Ein umstrittenes Gesetzesvorhaben im US-Bundesstaat Florida, das Minderjährige gezielt als Ersatz für migrantische Arbeitskräfte einsetzen sollte, ist im Senat gescheitert. Der Vorstoss hätte Jugendlichen erlaubt, unter lockeren Regeln Nachtschichten zu arbeiten – selbst an Schultagen. Gouverneur Ron DeSantis hatte den Plan öffentlich verteidigt.

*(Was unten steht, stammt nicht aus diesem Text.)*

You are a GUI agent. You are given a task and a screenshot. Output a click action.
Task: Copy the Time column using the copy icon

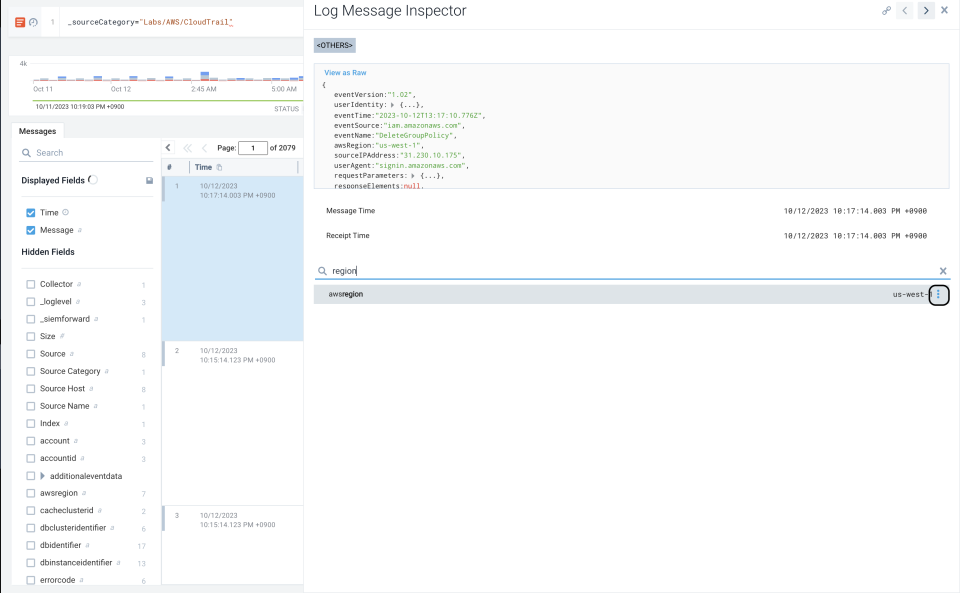click(x=218, y=167)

Copyright 2025 The Associated Press. All rights reserved
Wie das Magazin Newsweek berichtet, hätte der Gesetzesentwurf es 14- und 15-Jährigen erlaubt, überlange Schichten zu leisten – sofern sie zu Hause oder virtuell unterrichtet werden. Für 16- und 17-Jährige wären Arbeitszeiten bis tief in die Nacht und ohne Pausen möglich gewesen. Unterstützt wurde das Vorhaben von konservativen Gruppen wie «Moms for Liberty» sowie der National Federation of Independent Business.

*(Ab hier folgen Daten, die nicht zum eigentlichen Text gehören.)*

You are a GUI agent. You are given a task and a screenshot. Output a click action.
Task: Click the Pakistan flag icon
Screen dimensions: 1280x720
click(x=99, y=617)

Die republikanische Mehrheit in der Abgeordnetenkammer hatte bereits zugestimmt, doch im Senat scheiterte das Projekt an der Zeit: Die Legislaturperiode endete, bevor der Entwurf behandelt wurde. Kritiker warnten im Vorfeld vor Ausbeutung und einem Rückfall in Zustände des Frühkapitalismus.
DeSantis hatte im März gesagt: «Warum müssen wir illegale Migranten importieren, wenn unsere Teenager doch früher auch gearbeitet haben?» Doch selbst parteiinterne Stimmen bremsten. Senator Joe Gruters erklärte: «Ich denke, wir sollten Kinder Kinder sein lassen.»